Perché avete pensato fosse importante aprire qui 

"Abbiamo aperto qui intanto perché, in primis, c'è una direttiva europea del 2012 che prevede che in ogni Stato membro dell'Unione europea ci sia la realizzazione di servizi per l'assistenza alle vittime di reato. L'Italia è considerata deficitaria, i servizi sono pochi e a Bologna non era ancora presente un servizio per le vittime di tipo generalista. Alla base di questo progetto c'è una ricerca di riparazione di giustizia che va oltre insomma alle possibilità dei sistemi giudiziari di prendersene carico. Quindi appunto l'idea è quella di fornire assistenza a tutte quelle persone che si sentono vittime di reati". 

"Quando si subisce un reato – e i servizi attivi ci dicono che ha un forte impatto sulla vita delle persone – si può avere un disorientamento anche sui diritti, sul procedimento penale, banalmente anche sulle conseguenze di una denuncia, quindi noi facciamo anche informazione sui diritti e consulenza giuridica affinché la vittima possa essere orientata e consapevole. Magari in un futuro penseremo anche ad un accompagnamento in tribunale o in questura".

Come sta andando?

"Lo sportello è attivo ma in una fase preliminare, diciamo. È un servizio che, come abbiamo visto in tutte le altre realtà italiane che se ne sono dotate, ha prima bisogno di una fase preparatoria per poi cominciare a ricevere utenza; c'è una prima fase fondamentale di sensibilizzazione e di creazione della rete.

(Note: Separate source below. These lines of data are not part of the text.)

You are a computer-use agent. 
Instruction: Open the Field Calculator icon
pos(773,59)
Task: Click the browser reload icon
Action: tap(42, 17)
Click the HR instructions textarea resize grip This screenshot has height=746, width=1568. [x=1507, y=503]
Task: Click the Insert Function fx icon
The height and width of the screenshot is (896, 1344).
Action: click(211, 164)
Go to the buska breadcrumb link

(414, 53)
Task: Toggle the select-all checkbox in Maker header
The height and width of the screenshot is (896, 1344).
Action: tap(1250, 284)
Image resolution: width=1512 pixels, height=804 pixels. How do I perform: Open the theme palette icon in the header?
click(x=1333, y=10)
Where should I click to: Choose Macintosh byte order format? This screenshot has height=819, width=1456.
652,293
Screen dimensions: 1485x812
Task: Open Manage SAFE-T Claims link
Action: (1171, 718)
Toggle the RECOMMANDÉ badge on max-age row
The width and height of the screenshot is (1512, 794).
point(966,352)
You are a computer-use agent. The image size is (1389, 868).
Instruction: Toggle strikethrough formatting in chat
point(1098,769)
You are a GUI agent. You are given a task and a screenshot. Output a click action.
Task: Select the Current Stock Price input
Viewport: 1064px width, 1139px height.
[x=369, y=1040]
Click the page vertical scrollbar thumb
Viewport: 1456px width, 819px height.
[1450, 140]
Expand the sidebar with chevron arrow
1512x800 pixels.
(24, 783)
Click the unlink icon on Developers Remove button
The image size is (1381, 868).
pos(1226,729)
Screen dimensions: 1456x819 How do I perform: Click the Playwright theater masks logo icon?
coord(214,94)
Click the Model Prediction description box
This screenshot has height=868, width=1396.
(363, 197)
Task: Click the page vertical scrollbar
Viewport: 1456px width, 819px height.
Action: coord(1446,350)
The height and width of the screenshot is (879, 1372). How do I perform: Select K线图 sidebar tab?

Noi siamo a questo punto, quindi i primi mesi li abbiamo dedicati soprattutto a sensibilizzare il network di soggetti con cui lavoriamo: le istituzioni, come la Procura, il tribunale, il Comune e le forze dell'ordine, i principali invianti, perché sono loro che in prima linea, in sede di denuncia, possono informare l'utente". 

Si andrà verso questa direzione dunque?

"Si, assolutamente. In alcune città addirittura, come succede a Torino ad esempio, dove il servizio esiste da anni, c'è un contatto diretto e quando si sporge denuncia si può decidere di mandare direttamente un modulo compilato con la richiesta di accesso allo sportello. A Bologna comunque il servizio è attivo, c'è anche una linea telefonica, e la risposta delle istituzioni e delle forze dell'ordine è stata molto positiva. Nei prossimi mesi definiremo i dettagli per procedere praticamente. Importante è però ricordare che non è necessario sporgere denuncia per usufruire del servizio: tutte e tutti possono accedere, al di là della formale denuncia".